Alors qu'il erre sans repères dans le dédale d'artères enténébrées de la métropole inconnue, il devient l'unique témoin d'un phénomène incroyable. Soudain, partout dans la ville, tout s'arrête, les gens s'endorment subitement, les voitures s'immobilisent, la circulation et la vie se figent sans raison apparente. Seul l'inconnu est encore conscient pour appréhender l'ampleur du phénomène. A la faveur de cet étrange black-out humain, la structure de la ville elle-même semble se modifier, les bâtiments rétrécissent ou s'allongent, les mansardes deviennent de luxueuses résidences et les palaces rétrécissent jusqu'à devenir de vulgaires taudis. Par quel prodige, tout cela est-il possible ?
Après quelques minutes de cet étrange phénomène, la vie reprend son cours, les vivants reprennent conscience sans se rendre compte des divers changements de la topographie de la ville. Certaines personnes désoeuvrées quelques minutes auparavant héritent désormais d'un immense manoir au sein-même de la cité, leur mémoire n'ayant pas fait la différence car ayant été remaniée par les "Etrangers" durant leur sommeil.
Seul, l'homme amnésique a été témoin de tout cela et des forces obscures qui se sont mis à l'oeuvre durant l'inconscience de tous les citadins. Bientôt, l'inconnu se découvrira un nom, John Murdoch, un passé et une vie de couple en perdition. Suspect numéro un dans une affaire de meurtre en série de prostituées, il est poursuivi par un flic tenace et cynique, l'inspecteur Frank Bumstead. Murdoch se voit de plus traqué par d'étranges individus chapeautés et habillés de noirs déterminés à lui faire la peau. Il doit donc fuir devant ses nombreux poursuivants, quitte à s'échapper de cette ville étrange, si seulement cela lui était possible...

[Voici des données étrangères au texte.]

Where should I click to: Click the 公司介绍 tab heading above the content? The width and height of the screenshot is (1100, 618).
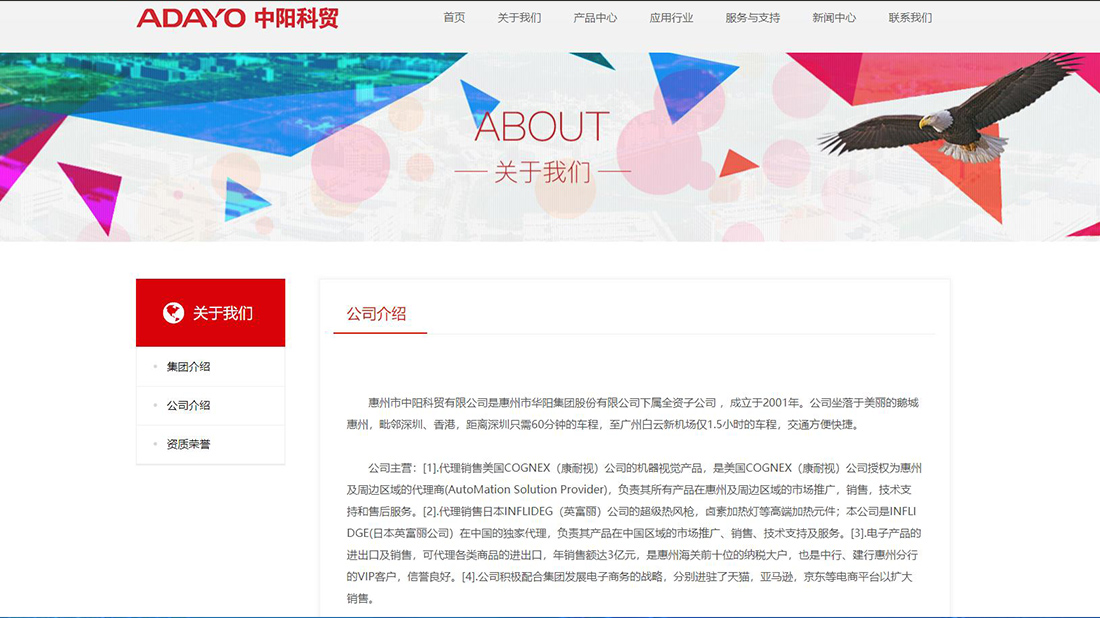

Ce qui frappe au visionnage de ce Dark City, c'est l'urgence de sa mise en scène s'appuyant sur un montage ultra dynamique qui ne permet aucune plage contemplative. Une succession de plans et de séquences rigoureusement découpées pour illustrer le sentiment d'oppression subit par le personnage principal obligé de fuir inlassablement devant cet inspecteur opiniâtre et ces énigmatiques tueurs, des hommes aux teints cadavériques dont les silhouettes longilignes uniformément vêtues de longs manteaux noirs accentuent l'inhumanité.
On retrouve moults clins d'oeil au film noir dans Dark City, ne serait-ce que dans son décorum art déco baroque. Mais aussi dans la figuration de ses protagonistes, que ce soit ce flegmatique inspecteur aux allures de privé désabusé ou ces Etrangers évoquant quelques gangsters de l'ombre portant chapeaux et maniant habilement le couteau, sans oublier la femme de Murdoch (incarné par la sublime Jennifer Connelly), chanteuse de speakeasy dont la beauté lorgne immanquablement du côté de ces plantureuses vamps des films d'antan.
Des influences, Dark City (tout comme Matrix sorti un an plus tard et auquel le film de Proyas fut longtemps comparé) en regorge et n'emprunte pas seulement aux films noirs des années 50.
Au niveau de l'esthétique, le modèle le plus évident est le Metropolis de Fritz Lang, dans ce que les deux films proposent chacun la description d'une cité-monde déshumanisée aux ramifications insensées et ne semblant avoir aucune limite ni frontières (à tort ?). Proyas emprunte ainsi énormément au cinéma expressionniste allemand, la traque de John Murdock dans un labyrinthe de rues obscures hantées par l'ombre de ses poursuivants évoquant quant à elle celle de l'assassin de M le maudit de Fritz Lang.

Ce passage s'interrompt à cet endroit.